When I’d described the pain to the specialist as being 3 times worse than the original fracture, it turns out that I was describing it almost perfectly; a fracture is rated as 15 on this 0 to 50 McGill Pain Index, and CRPS/RSD is rated at 46.
Once I had a name for this beast, I started looking into it on my favorite source of medical information; PubMed (3). PubMed is an on-line and searchable treasure trove of medical journal articles*. I’ve already found that this disease presents differently in almost every patient; that patients have different experiences, signs, and symptoms with the same disease.
The symptoms are sometimes attributed to other medical problems (or dismissed), and patients who have trouble explaining their symptoms are sometimes ignored.

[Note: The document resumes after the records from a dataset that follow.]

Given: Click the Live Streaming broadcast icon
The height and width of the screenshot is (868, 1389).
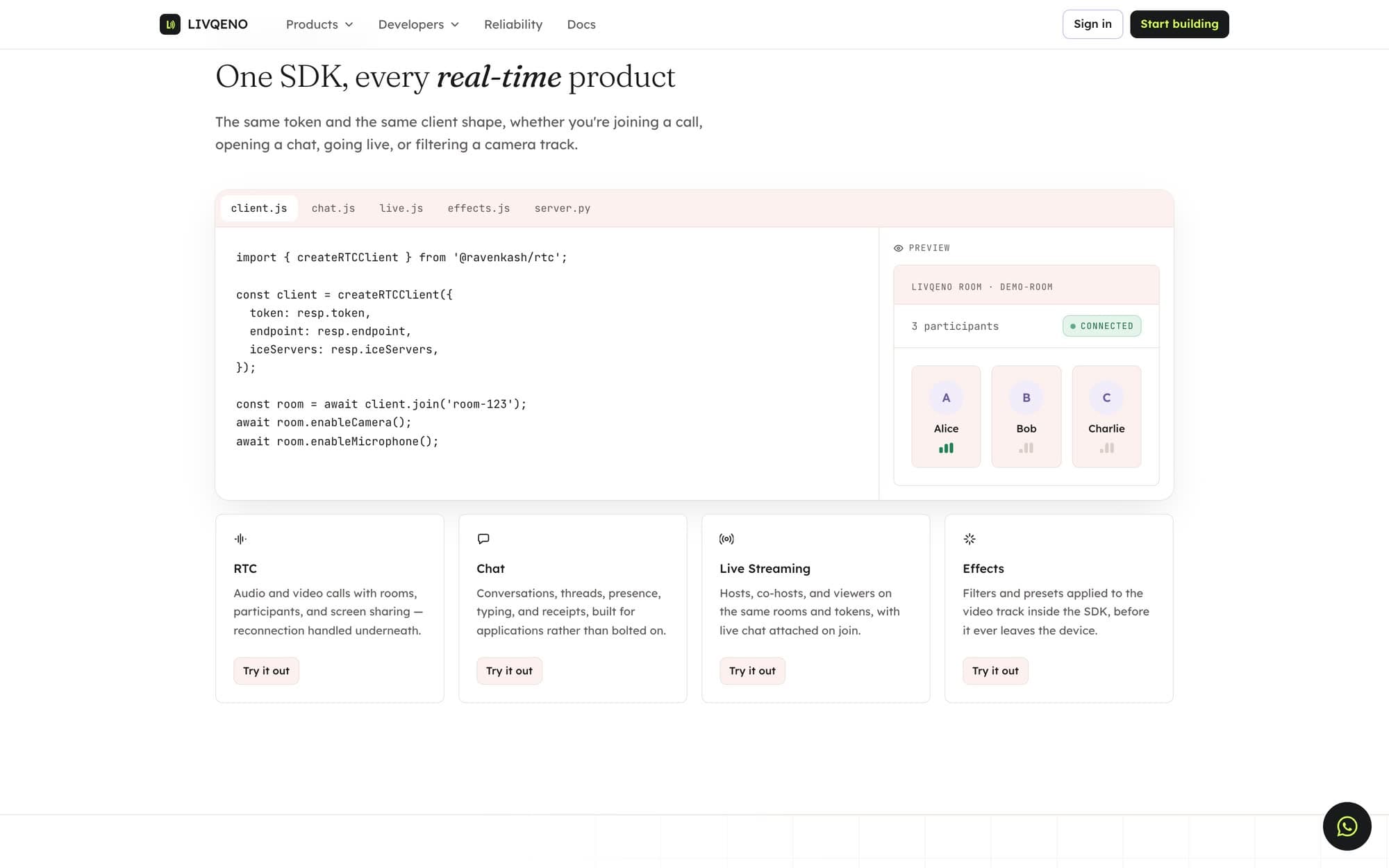Looking at the screenshot, I should coord(726,539).

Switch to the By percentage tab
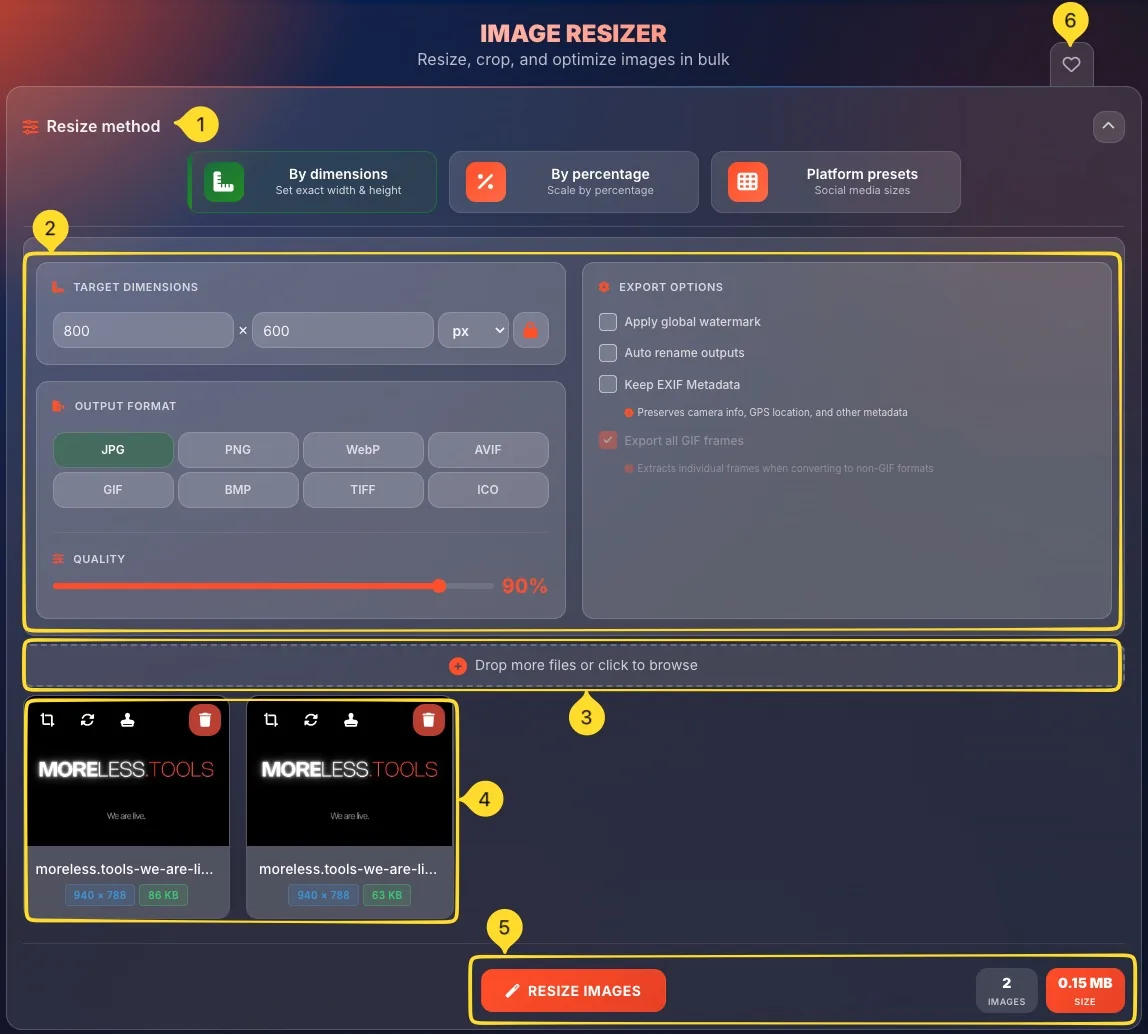[x=573, y=182]
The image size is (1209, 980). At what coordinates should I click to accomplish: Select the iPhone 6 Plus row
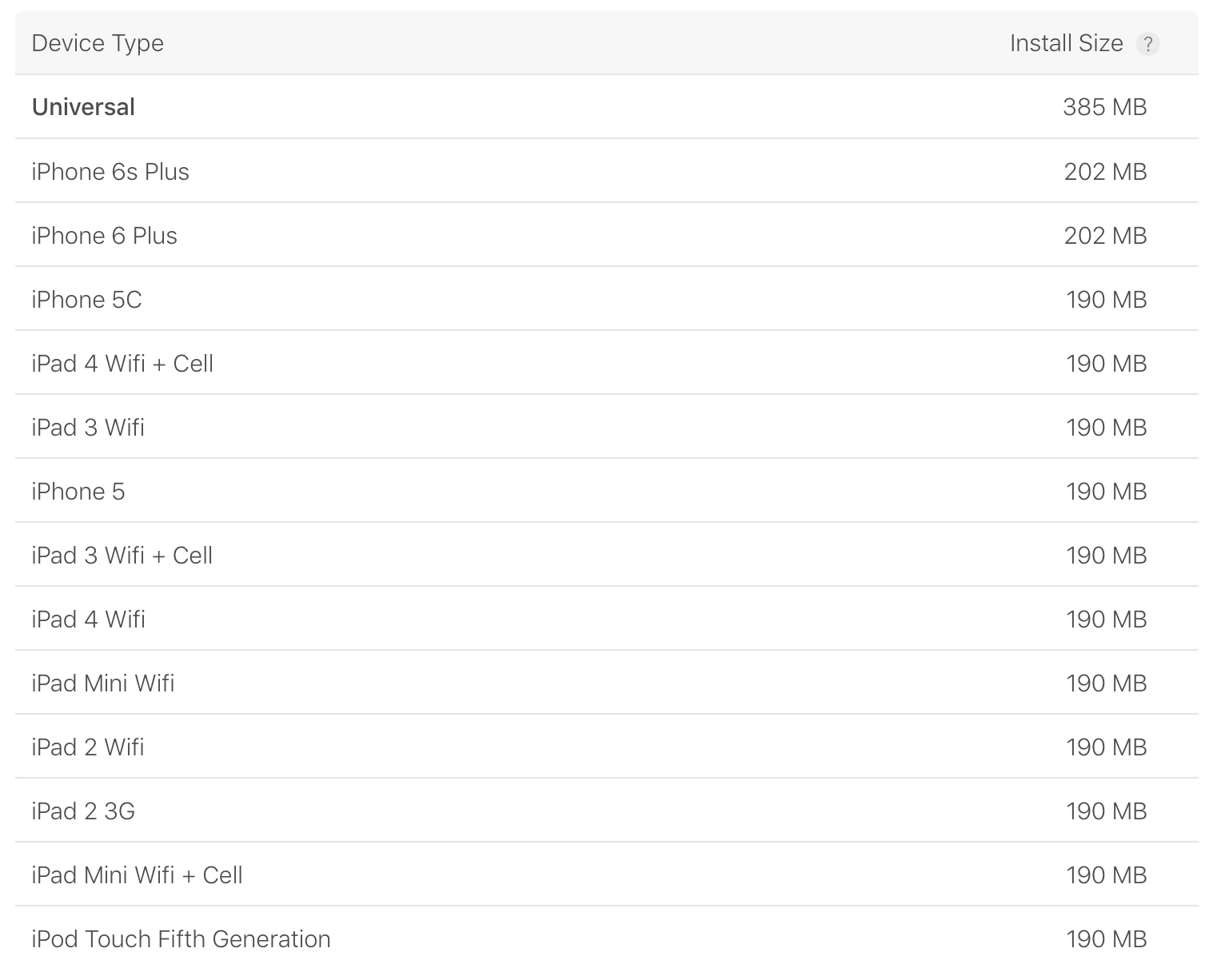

This is what had happened to me, for several months.
My diagnosis is like a decoder ring; now that I have a name for this rare disease, I can try to find and decode it… And I’ve already been able to connect, on-line, with some other people who have this disease. It’s such a relief to know that I’m not alone in this, and to be able to eChat with people who’re going through – and understand – the same things.

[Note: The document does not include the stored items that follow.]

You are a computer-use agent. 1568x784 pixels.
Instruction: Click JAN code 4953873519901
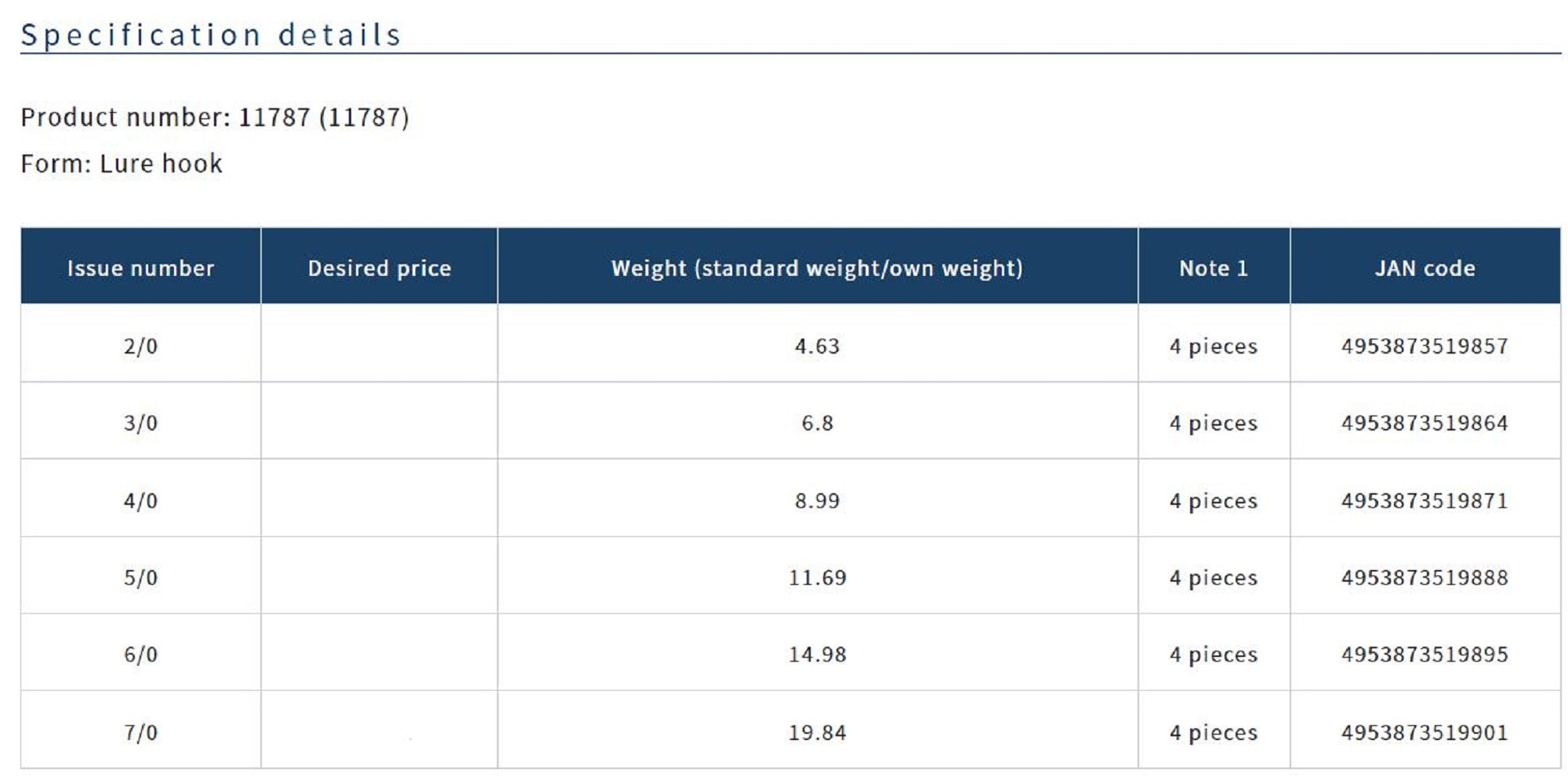[1425, 732]
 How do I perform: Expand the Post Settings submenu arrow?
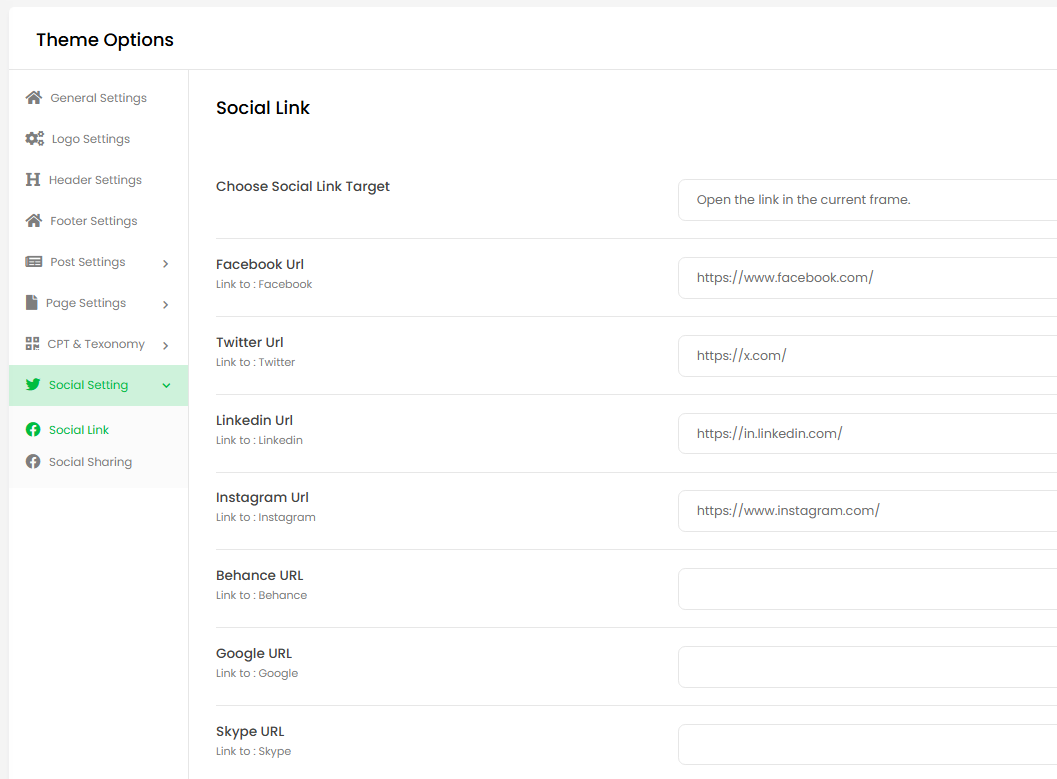(x=166, y=263)
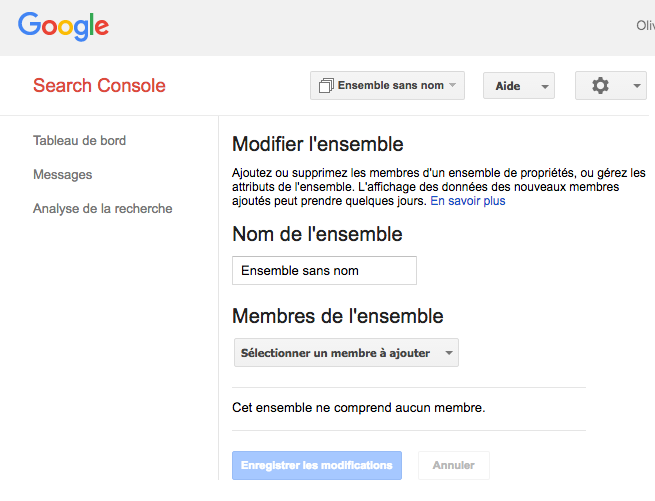The image size is (655, 501).
Task: Follow the 'En savoir plus' link
Action: tap(468, 201)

(1) Anderson, L.V. How accurate is The Imitation Game? Slate (The Slate Group LLC, a Graham Holdings Company). 28 Jan 2015. Web: http://www.slate.com/blogs/browbeat/2014/12/03/the_imitation_game_fact_vs_fiction_how_true_the_new_movie_is_to_alan_turing.html
(2) James, Julia. Patient Engagement. Health Policy Brief: Patient Engagement. Health Affairs. 14 Feb 2014. Web:
(3) National Center for Biotechnology Information (NCBI), at the U.S. National Library of Medicine (NLM), located at the National Institutes of Health (NIH). PubMed Quick Start Guide. Undated. Web:
*On PubMed, even if the article is pay-walled (has to be purchased), there’s usually an abstract or summary available for free.